The New York City depicted in Shan Nicholson’s new documentary, Rubble Kings, is a reminder that “post-apocalyptic” need not be limited to descriptions of the future. The film’s ravaged landscapes are every bit as unsettling as those in Mad Max: Fury Road, its characters every bit as ruthless. The South Bronx in the early 1970s was a breeding ground for outlaw gangs with names like Savage Skulls and Black Assassins, whose members responded to the harsh physical realities of their borough by joining forces and drawing turf lines. It almost didn’t matter who the enemy was, so long as you had a crew to go to war with.
But one gang, the Ghetto Brothers, did more than mop the concrete with their rivals’ faces. Led by founder “Yellow” Benji Melendez and president Carlos “Karate Charlie” Suarez, they looked beyond the demarcated blocks of their neighborhood and saw the systemic forces that trapped South Bronx residents in a cycle of violence and abject poverty. Everywhere they looked were signs that the seeds that buoyed the Civil Rights Movement had failed to take root. “They killed the King, and then they killed Kennedy,” Suarez recounts. “My heroes died in the ‘60s.” The Ghetto Brothers’ solution was to become their own heroes — to rise above the violence and take everyone else with them. “We are gonna take you higher!” became their song, their slogan, and their calling card.
Drawing almost solely on primary sources such as Melendez, Suarez, and other prominent gang leaders, Rubble Kings recounts the moment this slogan met its greatest test: the 1971 killing of Cornell Benjamin, the “peace ambassador” from the Ghetto Brothers who was shot while attempting to broker a truce. If this plot point sounds vaguely familiar, that’s because a variation of it appeared in Walter Hill’s 1979 cult classic The Warriors.
While parts of Rubble Kings do play like a real-life version of The Warriors, Nicholson opts against including dramatic re-enactments of violence in his film. He uses what footage he can gather and otherwise leans on his cast of characters to paint a vivid picture of Benjamin’s death and the boroughwide gang truce that followed. Perhaps he gives these subjects a bit too much face time with the camera, but they prove up to the task anyhow, responding with colorful anecdotes and thoughtful ruminations on an era that history textbooks have largely ignored. Melendez serves as the emotional anchor, and his onscreen charisma makes it easy to imagine how he could have risen to the top of a street gang. Hearing him talk so passionately about his Puerto Rican heritage and seeing him tear up while recounting the night of Benjamin’s murder, one almost forgets that this guy is as hard as they come.

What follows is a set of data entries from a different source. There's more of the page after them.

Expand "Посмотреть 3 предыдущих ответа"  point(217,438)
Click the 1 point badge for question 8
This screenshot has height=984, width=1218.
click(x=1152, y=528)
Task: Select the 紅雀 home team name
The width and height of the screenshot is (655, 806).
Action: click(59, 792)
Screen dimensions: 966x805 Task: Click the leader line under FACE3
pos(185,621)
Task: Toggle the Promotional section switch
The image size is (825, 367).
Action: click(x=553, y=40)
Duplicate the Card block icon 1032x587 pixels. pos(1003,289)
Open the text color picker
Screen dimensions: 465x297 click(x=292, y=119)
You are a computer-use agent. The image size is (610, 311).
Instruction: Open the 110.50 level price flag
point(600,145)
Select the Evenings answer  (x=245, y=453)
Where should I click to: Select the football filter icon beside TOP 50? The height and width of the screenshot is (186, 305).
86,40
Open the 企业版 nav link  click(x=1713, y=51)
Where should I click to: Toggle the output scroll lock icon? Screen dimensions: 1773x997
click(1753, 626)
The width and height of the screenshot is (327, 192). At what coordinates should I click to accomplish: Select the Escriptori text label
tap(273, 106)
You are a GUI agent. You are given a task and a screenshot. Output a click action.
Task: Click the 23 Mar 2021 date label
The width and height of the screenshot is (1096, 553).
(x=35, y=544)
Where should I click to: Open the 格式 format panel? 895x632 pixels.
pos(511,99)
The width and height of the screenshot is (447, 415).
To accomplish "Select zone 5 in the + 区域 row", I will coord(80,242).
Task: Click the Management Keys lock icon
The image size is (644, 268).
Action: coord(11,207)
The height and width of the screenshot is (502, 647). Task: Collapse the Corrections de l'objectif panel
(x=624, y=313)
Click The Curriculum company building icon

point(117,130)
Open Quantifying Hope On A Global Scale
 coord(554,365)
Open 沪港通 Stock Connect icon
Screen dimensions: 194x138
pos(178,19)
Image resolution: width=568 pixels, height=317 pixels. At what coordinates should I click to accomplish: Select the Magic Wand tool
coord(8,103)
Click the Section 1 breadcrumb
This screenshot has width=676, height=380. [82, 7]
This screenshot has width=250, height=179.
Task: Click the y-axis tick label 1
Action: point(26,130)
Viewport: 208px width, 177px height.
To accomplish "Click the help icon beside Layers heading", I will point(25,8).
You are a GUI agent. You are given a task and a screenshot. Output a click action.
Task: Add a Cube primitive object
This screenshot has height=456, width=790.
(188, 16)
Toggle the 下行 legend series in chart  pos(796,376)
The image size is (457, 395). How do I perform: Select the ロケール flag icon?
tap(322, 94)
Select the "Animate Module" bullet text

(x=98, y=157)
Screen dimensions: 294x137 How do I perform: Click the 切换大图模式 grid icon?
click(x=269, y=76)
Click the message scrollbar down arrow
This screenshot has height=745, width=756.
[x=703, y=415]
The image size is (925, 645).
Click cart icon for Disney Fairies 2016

Rubble Kings would be merely a good film if Nicholson had limited his scope to that fateful night and its immediate aftermath. The fact that he takes the long view makes this necessary viewing. The Ghetto Brothers broker their gang truce about three-quarters of the way into the film; the final act is reserved for the profound cultural fallout of this truce, which includes the rise of hip-hop music and New York City’s now-famous DJ crews. Nicholson does an admirable job tracing the invention of hip-hop back to the Ghetto Brothers’ landmark truce, which essentially replaced gang life with wild block parties and come-all social events. Early hip-hop legends like Kool Herc and Afrika Bambaataa are on hand to recount how turf wars gradually became rap battles and how a couple dozen street gangs finally brought forth the peaceful revolution the ‘60s had failed to deliver. Looking back at these guys’ patch-covered jackets and penchant for leather, it’s not hard to squint and see a kernel of punk’s lineage, too.
There’s no shortage of brutality in Rubble Kings, and the nihilism on display in the film’s first half will be enough to shock the more sheltered viewer. But the film is ultimately a celebration of New York’s social and musical past, and its unflinching approach to violence shows that Nicholson will not make concessions for the sake of sentimentality. Real life is a messy, bloody, haphazard affair, punctuated by soaring highs and crushing lows. Bless the documentarian who strives to make his work the same.